Operation Livesaver offers many tips for staying safe around tracks and trains. Looking both ways and expecting a train in either direction can ensure a person will not be caught off guard. Leaving at least 15 feet between your vehicle and the track will keep you safe since trains tend to overhang the tracks by at least three feet on either side. If you do cross and your vehicle suffers problems resulting in being stuck on the track, get yourself and everyone out of the vehicle, stay clear, and call local law enforcement.
Remember that many vehicles, such as school buses, commercial buses, and trucks carrying hazardous materials, are required to stop at every highway-rail grade crossing.
Citations for improper crossing of a railroad track vary by state and county, but if issued, drivers can expect to receive tickets costing hundreds of dollars.
Many drivers are tempted to drive around gates when they are in a hurry, even though the train could be seconds away. Video footage taken by Tutt during her ride along showed several cars going around the crossbar while the train was just seconds away from the crossing.
Trains travel at speeds averaging 55 miles per hour, taking more than a mile or more to completely stop.
According to Operation Lifesaver, it takes “18 football fields (for a train to stop). If the locomotive engineer can see you, it’s too late to stop the train.”
The preliminary statistics show that in 2017, there were 2105 train/vehicle collisions, which resulted in 274 fatalities and 807 injuries. According to the National Highway Traffic Safety Administration (NHTSA) at U.S. DOT, “Three out of four crashes occur within 25 miles of a motorist’s home. Fifty percent of all crashes occur within five miles of home.”
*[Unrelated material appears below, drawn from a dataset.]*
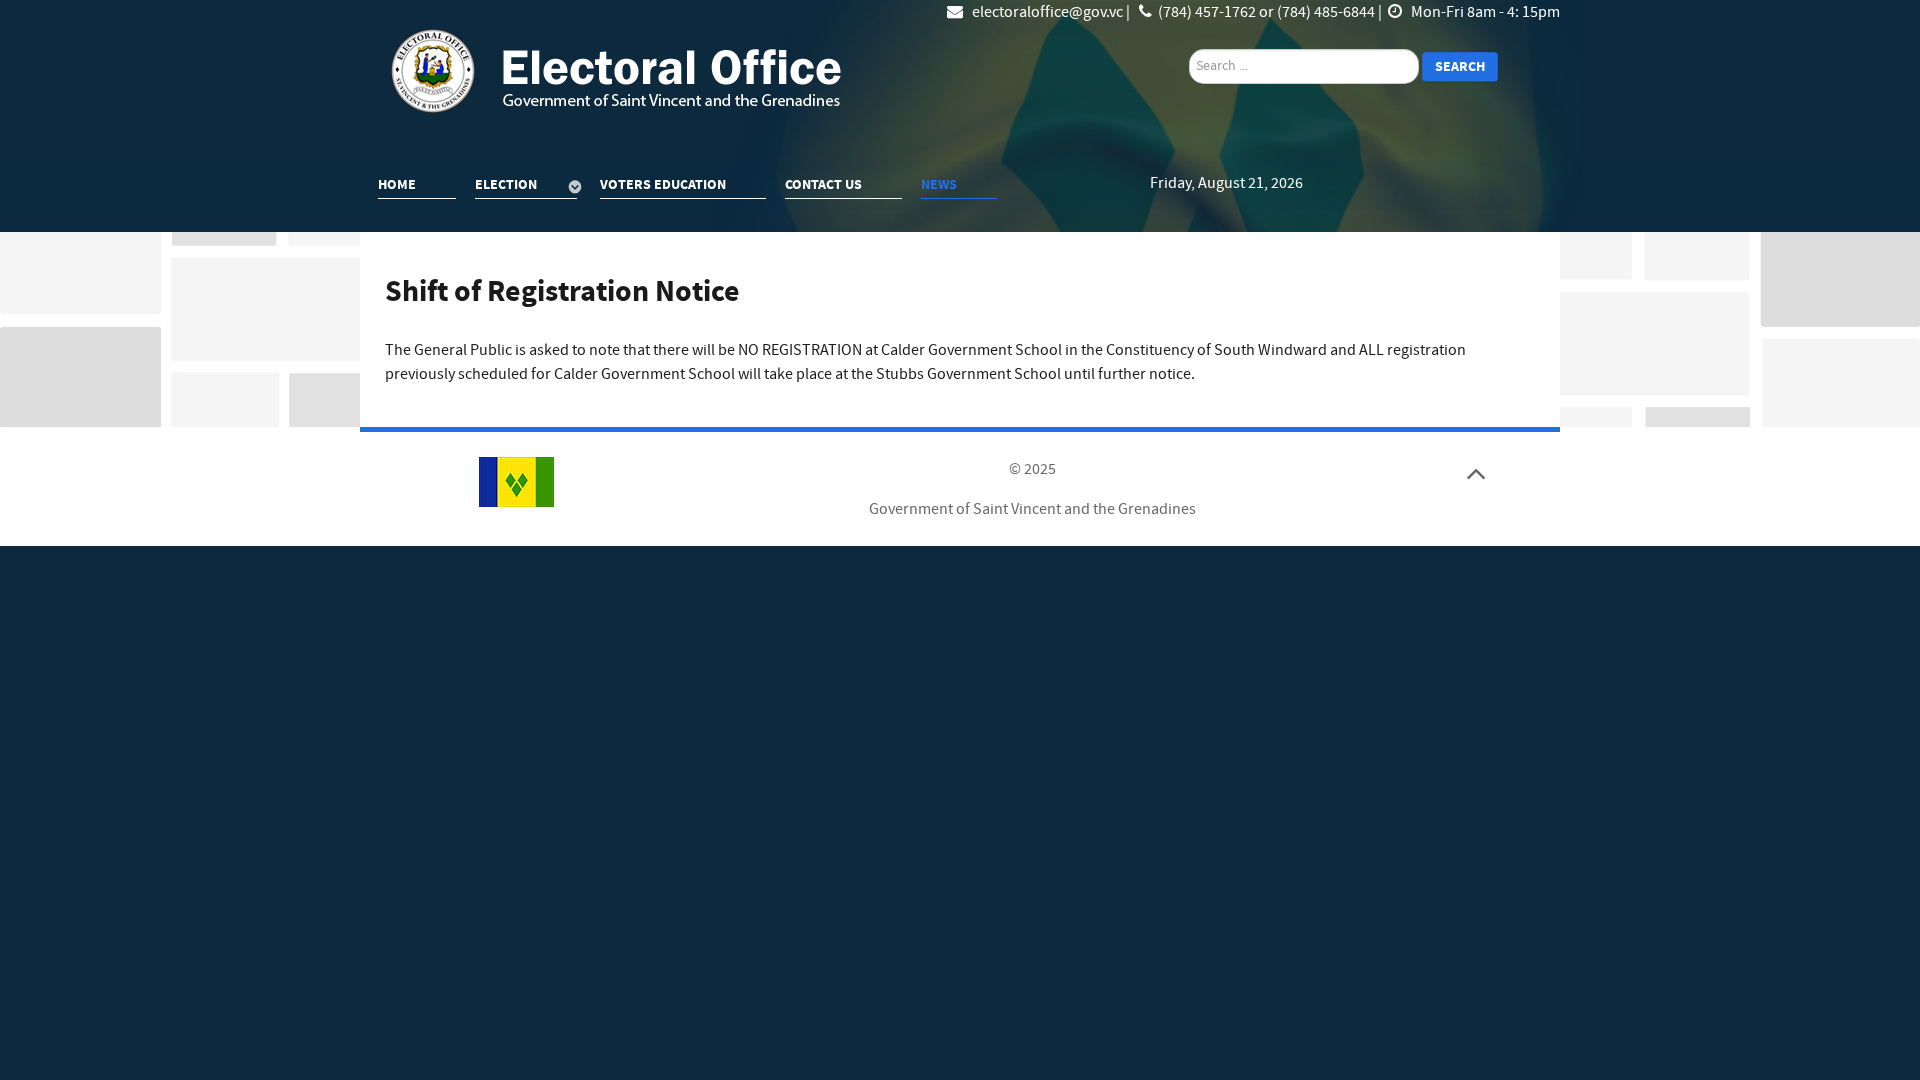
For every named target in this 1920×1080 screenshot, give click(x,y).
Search (1460, 66)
A calculation of NHTSA statistics on the rate of deaths per collision in vehicle/vehicle crashes versus the FRA statistics of deaths per collision in vehicle/train crashes reveals, “A motorist is almost 20 times more likely to die in a crash involving a train than in a collision involving another motor vehicle.”
If any issues are noticed at a crossing such as damaged signage, a stalled vehicle, obstructed view, or any other problems, persons can notify either local law enforcement or the emergency notification number. This number can be found posted on or near the railroad crossing.
Those interested in more information on railroad safety or on how to volunteer in sharing Operation Lifesaver’s safety message, can visit their website at www.oli.org.
The Tribune’s Sandy Tutt said, “It was really cool to ride on the train and it was an amazing experience. Too many people don’t realize how dangerous it is to cross illegally.”